EXTRACTED TEXT =
## BEGIN

No Boundaries is an unofficial CD release presenting recordings by the late American singer Eva Cassidy. Released in 2000, it is a collection of studio recordings from 1987 to 1991. The release was not endorsed by the Cassidy family, and was released by Renata Music Company, unlike her other albums, which were released by Blix Street Records. The album contains remixes of 5 tracks from her albums, 4 unreleased originals written by Tony Taylor, and a radio edit of "Emotional Step".

## END

Collection entries:
## BEGIN

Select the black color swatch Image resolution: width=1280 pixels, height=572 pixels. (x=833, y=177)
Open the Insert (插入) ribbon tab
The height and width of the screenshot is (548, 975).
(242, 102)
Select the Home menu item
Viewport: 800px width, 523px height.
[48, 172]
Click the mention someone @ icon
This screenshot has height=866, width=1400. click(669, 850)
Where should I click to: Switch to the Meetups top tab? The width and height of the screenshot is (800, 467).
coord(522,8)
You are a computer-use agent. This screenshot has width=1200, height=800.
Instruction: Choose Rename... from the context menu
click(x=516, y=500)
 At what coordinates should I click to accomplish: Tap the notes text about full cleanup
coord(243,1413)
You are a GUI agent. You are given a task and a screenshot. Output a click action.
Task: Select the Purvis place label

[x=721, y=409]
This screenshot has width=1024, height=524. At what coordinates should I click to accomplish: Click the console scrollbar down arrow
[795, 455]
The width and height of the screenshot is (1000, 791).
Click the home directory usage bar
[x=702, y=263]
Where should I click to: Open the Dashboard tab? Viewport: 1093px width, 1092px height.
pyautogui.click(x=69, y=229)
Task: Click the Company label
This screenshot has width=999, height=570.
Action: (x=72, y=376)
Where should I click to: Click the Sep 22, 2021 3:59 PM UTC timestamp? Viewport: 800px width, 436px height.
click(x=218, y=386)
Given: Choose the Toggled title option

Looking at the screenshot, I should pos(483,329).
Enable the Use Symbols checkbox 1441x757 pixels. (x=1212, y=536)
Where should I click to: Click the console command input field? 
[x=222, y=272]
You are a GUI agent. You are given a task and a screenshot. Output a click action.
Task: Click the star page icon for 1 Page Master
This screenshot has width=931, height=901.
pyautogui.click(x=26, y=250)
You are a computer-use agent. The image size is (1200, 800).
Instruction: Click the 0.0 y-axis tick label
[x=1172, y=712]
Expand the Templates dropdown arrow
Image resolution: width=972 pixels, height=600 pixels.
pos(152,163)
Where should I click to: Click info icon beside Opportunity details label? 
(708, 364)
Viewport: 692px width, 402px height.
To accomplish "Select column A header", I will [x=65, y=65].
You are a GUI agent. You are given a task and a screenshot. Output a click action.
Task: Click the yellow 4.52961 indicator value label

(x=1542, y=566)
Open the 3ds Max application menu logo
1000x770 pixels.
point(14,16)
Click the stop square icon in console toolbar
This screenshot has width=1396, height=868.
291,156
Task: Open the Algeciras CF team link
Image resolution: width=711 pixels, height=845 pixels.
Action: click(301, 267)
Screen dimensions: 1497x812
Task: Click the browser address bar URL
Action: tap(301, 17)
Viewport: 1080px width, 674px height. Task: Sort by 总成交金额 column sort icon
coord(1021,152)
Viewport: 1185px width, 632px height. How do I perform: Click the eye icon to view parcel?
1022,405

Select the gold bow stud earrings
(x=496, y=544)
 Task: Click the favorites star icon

## END

Answer these questions using the No Boundaries text above:
1. In what year was the album released?
2. Which company released it?
3. Who wrote the four unreleased original songs on it?

TASK ANSWER =
1. 2000
2. Renata Music Company
3. Tony Taylor